Elaeocarpus dentatus

Elaeocarpus dentatus, commonly known as hinau (Maori: hīnau), is a native lowland forest tree of New Zealand. Other names in Māori for the tree are hangehange, pōkākā and whīnau.

Elaeocarpus dentatus
Scientific classification
Kingdom: Plantae
Clade: Tracheophytes
Clade: Angiosperms
Clade: Eudicots
Clade: Rosids
Order: Oxalidales
Family: Elaeocarpaceae
Genus: Elaeocarpus
Species:
E. dentatus
Binomial name
Elaeocarpus dentatus
(J.R.Forst.& G.Forst.) Vahl.
Natural range of Hīnau

A member of the family Elaeocarpaceae, it is found on both the North and South Islands of New Zealand, but not on Stewart Island.[1] The leaves are dark green, with a toothed edge. On the underside of the leaf small domatia are present.[2] Clusters of small white flowers are produced in spring, and in late summer the flowers form into a fleshy fruit.[3]

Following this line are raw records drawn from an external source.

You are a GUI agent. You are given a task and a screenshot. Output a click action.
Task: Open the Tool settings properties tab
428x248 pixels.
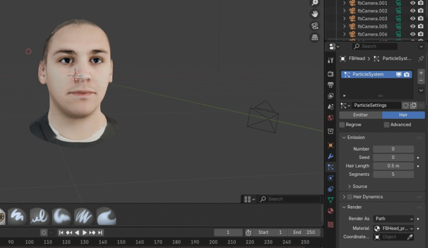(331, 60)
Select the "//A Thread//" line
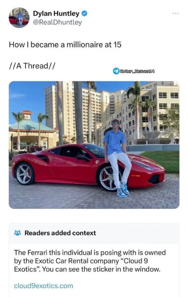 point(32,66)

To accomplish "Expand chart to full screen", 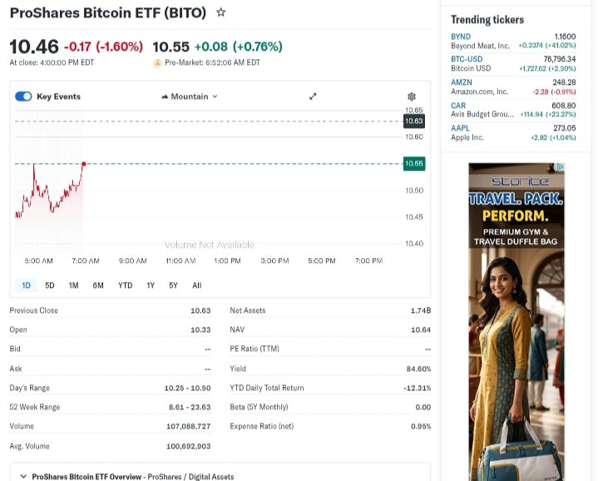I will click(314, 97).
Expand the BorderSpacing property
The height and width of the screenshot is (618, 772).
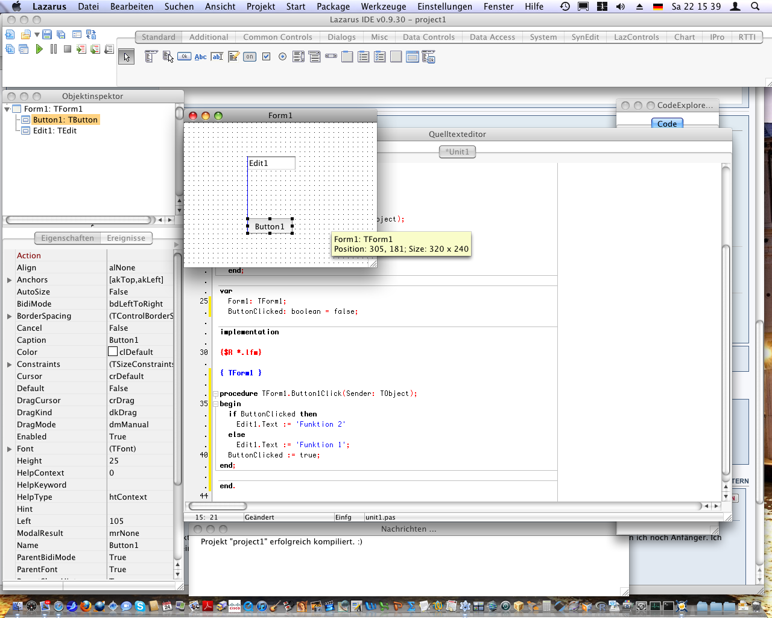pos(9,316)
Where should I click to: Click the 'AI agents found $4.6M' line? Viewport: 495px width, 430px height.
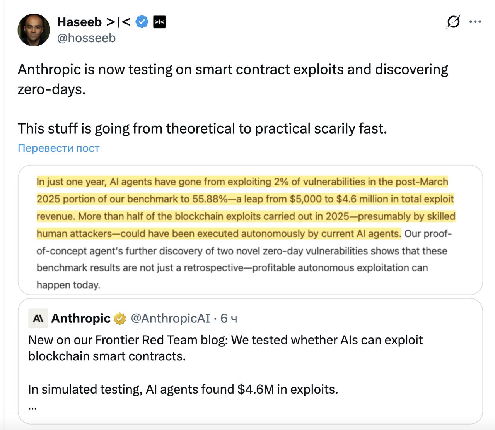pyautogui.click(x=183, y=389)
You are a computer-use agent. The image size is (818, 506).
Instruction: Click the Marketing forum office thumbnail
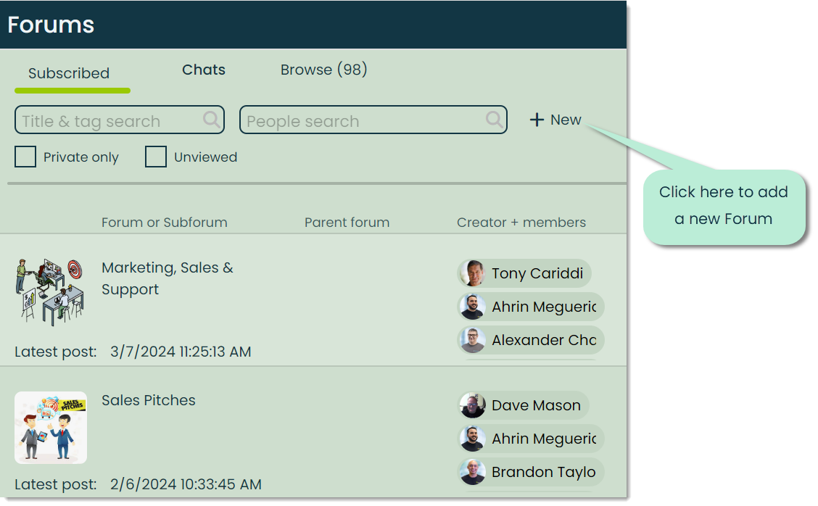click(49, 291)
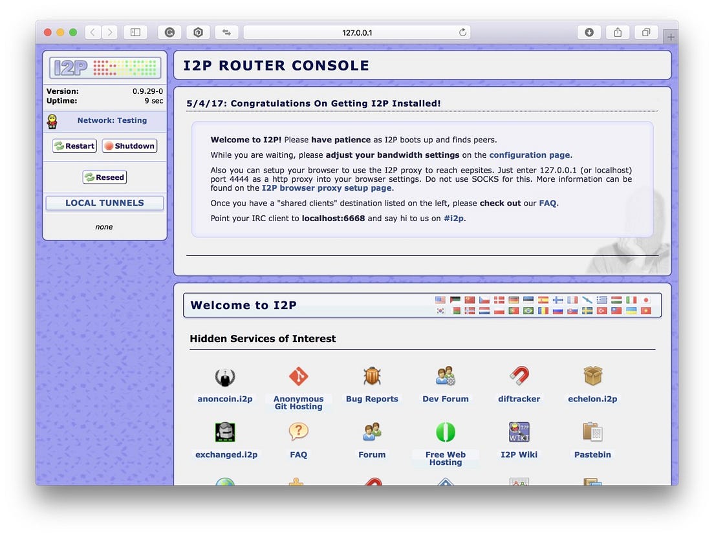Open the I2P browser proxy setup page
The height and width of the screenshot is (536, 714).
pyautogui.click(x=327, y=188)
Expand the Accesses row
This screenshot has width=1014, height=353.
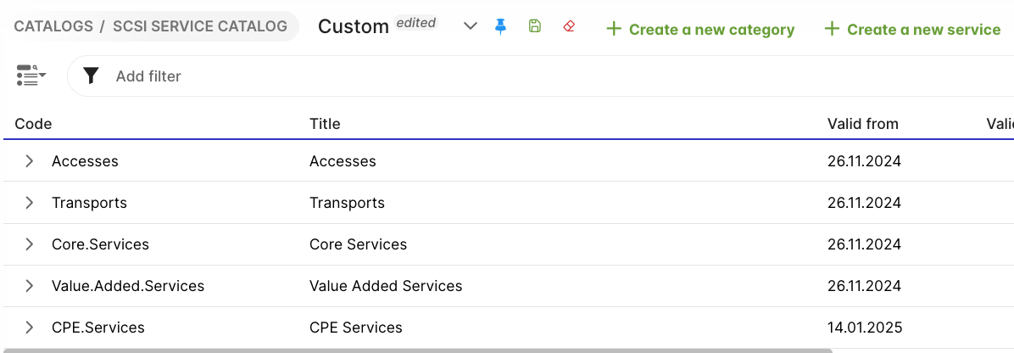(x=30, y=161)
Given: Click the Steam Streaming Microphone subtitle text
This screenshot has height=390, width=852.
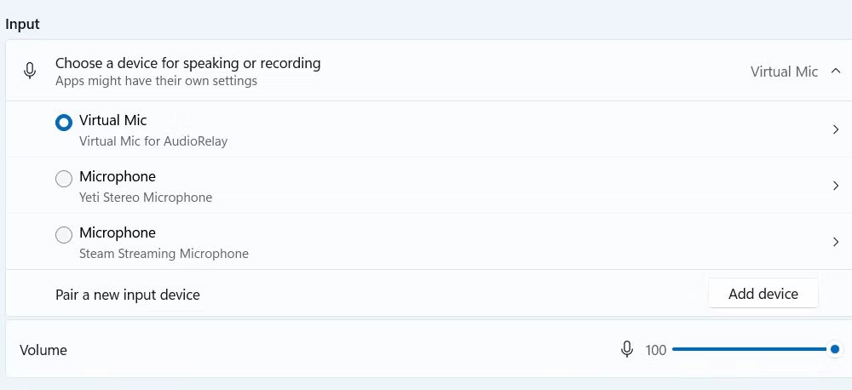Looking at the screenshot, I should click(x=164, y=254).
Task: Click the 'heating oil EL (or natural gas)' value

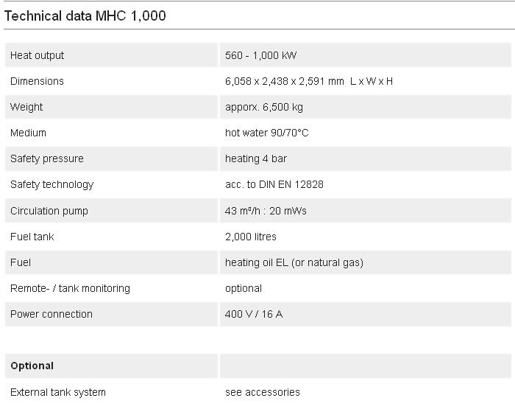Action: (294, 262)
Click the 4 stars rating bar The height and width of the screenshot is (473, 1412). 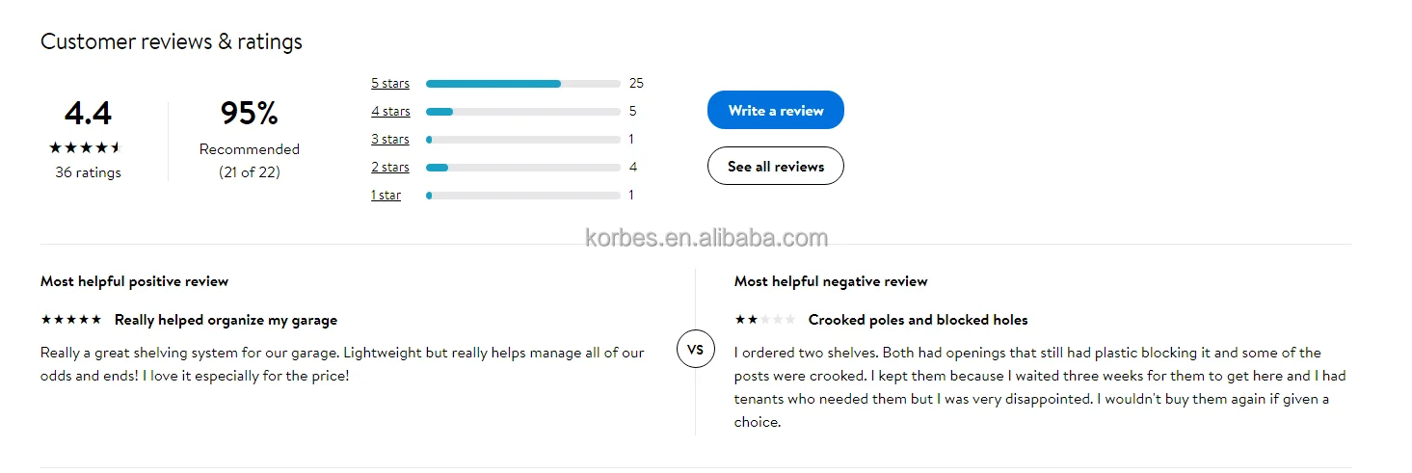[522, 112]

It was officially first recorded for science by botanists Joseph Banks and Daniel Solander on 5 November 1769.[4]

Description

Elaeocarpus dentatus is a tree which grows to around 18 m (59 ft.) tall and has a trunk of around 1 m (3.2 ft.) in diameter with greyish bark which roughens with age.[5] It has leathery leaves[6] which are 10–12 cm long and 2–3 cm wide. On top they are a dark green and an off-white colour below.

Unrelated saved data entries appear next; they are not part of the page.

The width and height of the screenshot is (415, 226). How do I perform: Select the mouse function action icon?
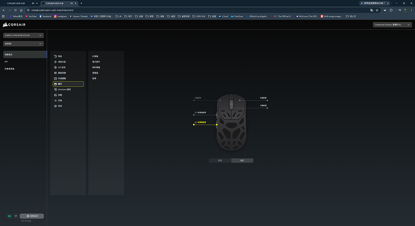(55, 62)
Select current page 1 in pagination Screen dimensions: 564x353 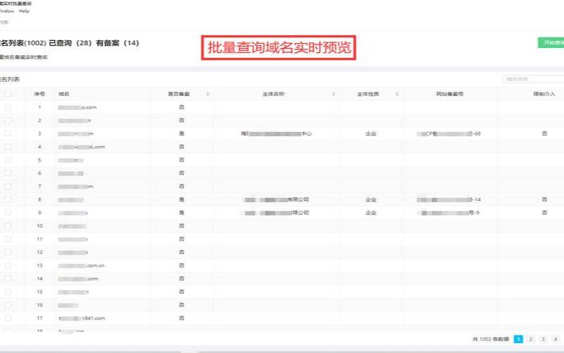click(x=518, y=340)
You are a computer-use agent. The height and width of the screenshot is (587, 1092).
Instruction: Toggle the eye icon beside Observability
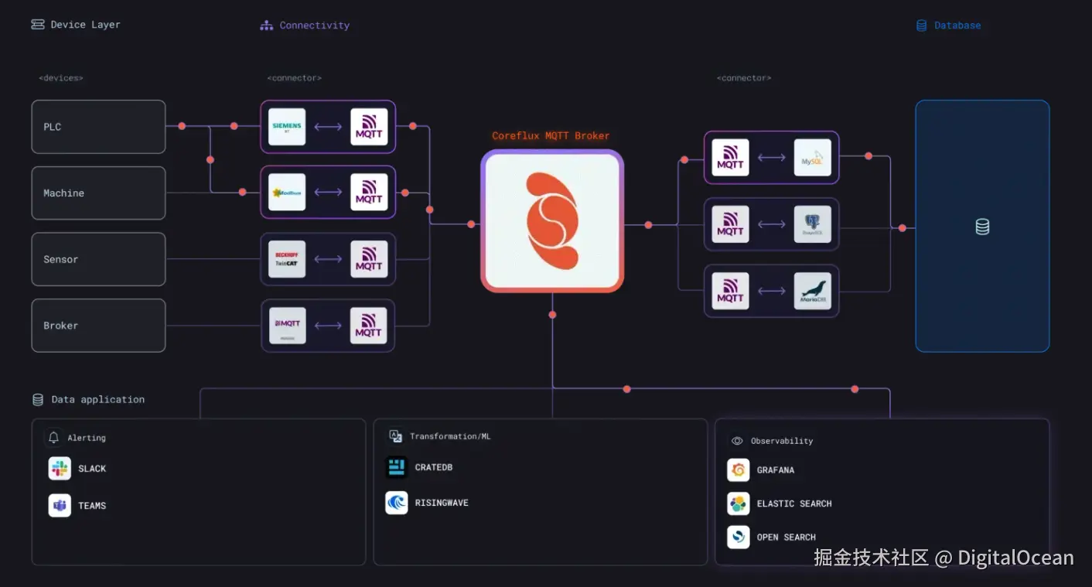point(736,440)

It flowers from October to February with flowers very similar to the lily of the valley extending off of 10–18 cm long racemes, each one bearing 8 - 10 flowers. [7] The flowers (around 12mm in diameter) are white and droop down, connected to the Raceme by 1 cm long silky pedicels.[8] They are made of 3 - 5 petals which are lobed at their tips and have long anthers which extend out on short filaments. The sepals are covered with many tiny hairs. [7]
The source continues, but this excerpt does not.